For the most part, MoneyTap doesn't do all of this, says Parthasarathy. Instead, it relies mostly on traditional indicators, although its app also takes permissions to read your GPS location and SMSes - though this is mostly done to make filling the form simpler, he claims.

"The data is not sophisticated enough for payday loans," says Parthasarathy, adding, "we use mostly traditional data. Right now, there are a lot of low hanging fruit whom the banks are too rigid for, and that's where we can make a difference."

For example, he explains, if you're living with a roommate in whose name the rent agreement is, the bank might consider you a risky proposition. "We follow a 10 percent rule - we fund 10 percent of the line of credit from our own money, so that we can keep expanding the boundaries," he says. "So we're sticking to salaried people but we're going to look at entrepreneurs, for example, and build profiles for them." The problem, he explains, is that while there is data available, most of it isn't actually very useful, and that's why he believes that using traditional metrics, and then using the people you onboard to build more data and observe trends will be important.

moneytap loan money

Medical, educational, and deposits
The Moneytap app has been downloaded over 100,000 times, but the number of people who've gotten a line of credit is much lower than that, he admits. He refuses to share specific numbers, but going by the 95 percent rejection figure Parthasarathy mentioned, it would seem that in the last six months, the app has given a line of credit to under 10,000 people.

"You have to be careful in this space," he adds. "We took an year to launch to get security audits done.
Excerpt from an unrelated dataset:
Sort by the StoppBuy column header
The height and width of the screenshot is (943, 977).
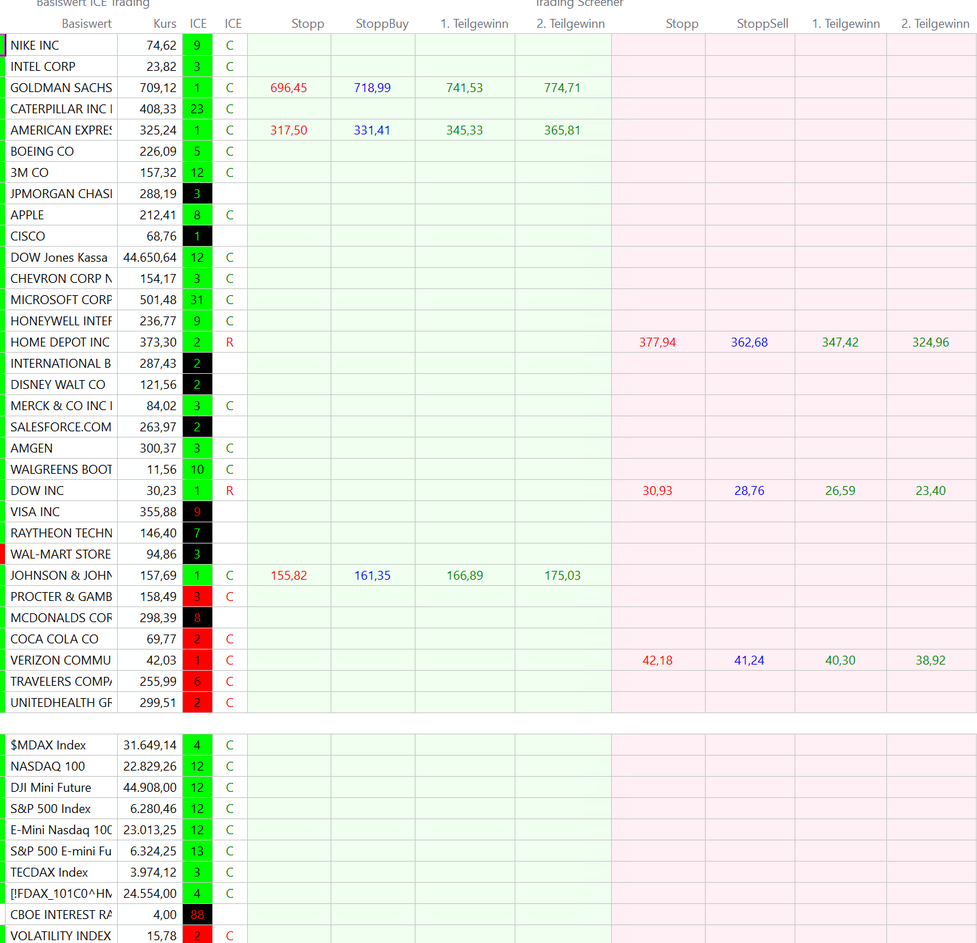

You don't rush in the financial space."

In this time, what he's seen is that people most typically use the app for unexpected medical expenses, to pay educational fees, and make deposits for things like the downpayment on a bike, or rent - in Bengaluru, many homeowners will ask for a year's rent as a deposit. MoneyTap gives a line of credit of somewhere between Rs. 300,000 and Rs. 500,000 typically, and although there are people who take very small amounts out as well, typical amounts range from Rs. 20,000 to Rs. 40,000.

"These are people who have the money to make the payment, if they can break it up into instalments, not as a lumpsum" he says, "and we can give the line of credit, you use what you want and you'll pay about 1.25 to 1.5 percent per month. Its all very flexible, you can create EMIs, you can pay back the entire amount in one go, there are no charges."

The algorithm takes into account your data to set the credit limit, and also to calculate the rate of interest. The more data that's on hand, the better it will get, Parthasarathy says. He agrees that credit cards could well fill much the same role, but says, "in a smartphone company, why should you have cards? In the West, the infrastructure was created for it, but here, we'd have to start from scratch, and it's not needed."

"We're not just trying to widen the net of people who can take credit. We're trying to make a better net," he signs off.